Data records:
************

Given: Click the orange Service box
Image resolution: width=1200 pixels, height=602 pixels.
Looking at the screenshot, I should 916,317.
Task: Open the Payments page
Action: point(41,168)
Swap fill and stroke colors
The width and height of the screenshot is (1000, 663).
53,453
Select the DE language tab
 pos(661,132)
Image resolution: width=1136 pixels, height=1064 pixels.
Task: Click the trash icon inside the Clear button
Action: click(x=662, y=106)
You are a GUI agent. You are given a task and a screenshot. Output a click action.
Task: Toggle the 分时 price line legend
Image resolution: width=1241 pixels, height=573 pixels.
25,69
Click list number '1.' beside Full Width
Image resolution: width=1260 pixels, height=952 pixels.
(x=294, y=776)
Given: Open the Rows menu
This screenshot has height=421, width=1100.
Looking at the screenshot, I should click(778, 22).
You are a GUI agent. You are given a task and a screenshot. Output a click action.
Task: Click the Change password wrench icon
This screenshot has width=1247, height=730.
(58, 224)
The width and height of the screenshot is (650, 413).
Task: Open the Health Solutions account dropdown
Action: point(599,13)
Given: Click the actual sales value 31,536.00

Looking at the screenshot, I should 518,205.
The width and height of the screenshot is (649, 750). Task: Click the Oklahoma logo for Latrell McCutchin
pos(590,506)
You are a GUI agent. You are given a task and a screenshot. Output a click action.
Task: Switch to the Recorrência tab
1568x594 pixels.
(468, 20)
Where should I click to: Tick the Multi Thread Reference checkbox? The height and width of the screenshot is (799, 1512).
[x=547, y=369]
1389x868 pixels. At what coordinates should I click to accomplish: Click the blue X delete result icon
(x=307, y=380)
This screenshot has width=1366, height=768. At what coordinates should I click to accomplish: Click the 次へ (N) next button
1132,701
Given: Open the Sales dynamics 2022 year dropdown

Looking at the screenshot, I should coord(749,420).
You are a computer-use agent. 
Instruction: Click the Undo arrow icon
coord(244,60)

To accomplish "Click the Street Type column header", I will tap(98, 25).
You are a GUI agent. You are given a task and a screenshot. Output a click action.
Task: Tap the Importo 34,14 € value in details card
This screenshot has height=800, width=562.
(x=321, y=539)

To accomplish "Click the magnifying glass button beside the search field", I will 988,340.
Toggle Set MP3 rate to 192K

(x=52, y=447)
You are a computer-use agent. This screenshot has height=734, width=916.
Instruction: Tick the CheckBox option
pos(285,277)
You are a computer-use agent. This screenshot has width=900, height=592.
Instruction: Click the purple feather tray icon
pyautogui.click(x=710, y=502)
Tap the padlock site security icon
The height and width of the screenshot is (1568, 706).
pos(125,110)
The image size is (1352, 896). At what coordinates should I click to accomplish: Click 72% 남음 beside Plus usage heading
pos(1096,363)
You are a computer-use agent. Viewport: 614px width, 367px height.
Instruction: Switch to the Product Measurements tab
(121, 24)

************

Change every "GUI agent" in the lines above to "interface agent", and leave all other text unchanged.

Given: Click the orange Service box
Image resolution: width=1200 pixels, height=602 pixels.
Looking at the screenshot, I should 916,317.
Task: Open the Payments page
Action: point(41,168)
Swap fill and stroke colors
The width and height of the screenshot is (1000, 663).
53,453
Select the DE language tab
 pos(661,132)
Image resolution: width=1136 pixels, height=1064 pixels.
Task: Click the trash icon inside the Clear button
Action: click(x=662, y=106)
You are a interface agent. You are given a task and a screenshot. Output a click action.
Task: Toggle the 分时 price line legend
Image resolution: width=1241 pixels, height=573 pixels.
25,69
Click list number '1.' beside Full Width
Image resolution: width=1260 pixels, height=952 pixels.
(x=294, y=776)
Given: Open the Rows menu
This screenshot has height=421, width=1100.
Looking at the screenshot, I should click(778, 22).
You are a interface agent. You are given a task and a screenshot. Output a click action.
Task: Click the Change password wrench icon
This screenshot has width=1247, height=730.
(58, 224)
The width and height of the screenshot is (650, 413).
Task: Open the Health Solutions account dropdown
Action: point(599,13)
Given: Click the actual sales value 31,536.00

Looking at the screenshot, I should 518,205.
The width and height of the screenshot is (649, 750). Task: Click the Oklahoma logo for Latrell McCutchin
pos(590,506)
You are a interface agent. You are given a task and a screenshot. Output a click action.
Task: Switch to the Recorrência tab
1568x594 pixels.
(468, 20)
Where should I click to: Tick the Multi Thread Reference checkbox? The height and width of the screenshot is (799, 1512).
[x=547, y=369]
1389x868 pixels. At what coordinates should I click to accomplish: Click the blue X delete result icon
(x=307, y=380)
This screenshot has width=1366, height=768. At what coordinates should I click to accomplish: Click the 次へ (N) next button
1132,701
Given: Open the Sales dynamics 2022 year dropdown

Looking at the screenshot, I should coord(749,420).
You are a computer-use agent. 
Instruction: Click the Undo arrow icon
coord(244,60)

To accomplish "Click the Street Type column header", I will tap(98, 25).
You are a interface agent. You are given a task and a screenshot. Output a click action.
Task: Tap the Importo 34,14 € value in details card
This screenshot has height=800, width=562.
(x=321, y=539)

To accomplish "Click the magnifying glass button beside the search field", I will 988,340.
Toggle Set MP3 rate to 192K

(x=52, y=447)
You are a computer-use agent. This screenshot has height=734, width=916.
Instruction: Tick the CheckBox option
pos(285,277)
You are a computer-use agent. This screenshot has width=900, height=592.
Instruction: Click the purple feather tray icon
pyautogui.click(x=710, y=502)
Tap the padlock site security icon
The height and width of the screenshot is (1568, 706).
pos(125,110)
The image size is (1352, 896). At what coordinates should I click to accomplish: Click 72% 남음 beside Plus usage heading
pos(1096,363)
You are a computer-use agent. Viewport: 614px width, 367px height.
Instruction: Switch to the Product Measurements tab
(121, 24)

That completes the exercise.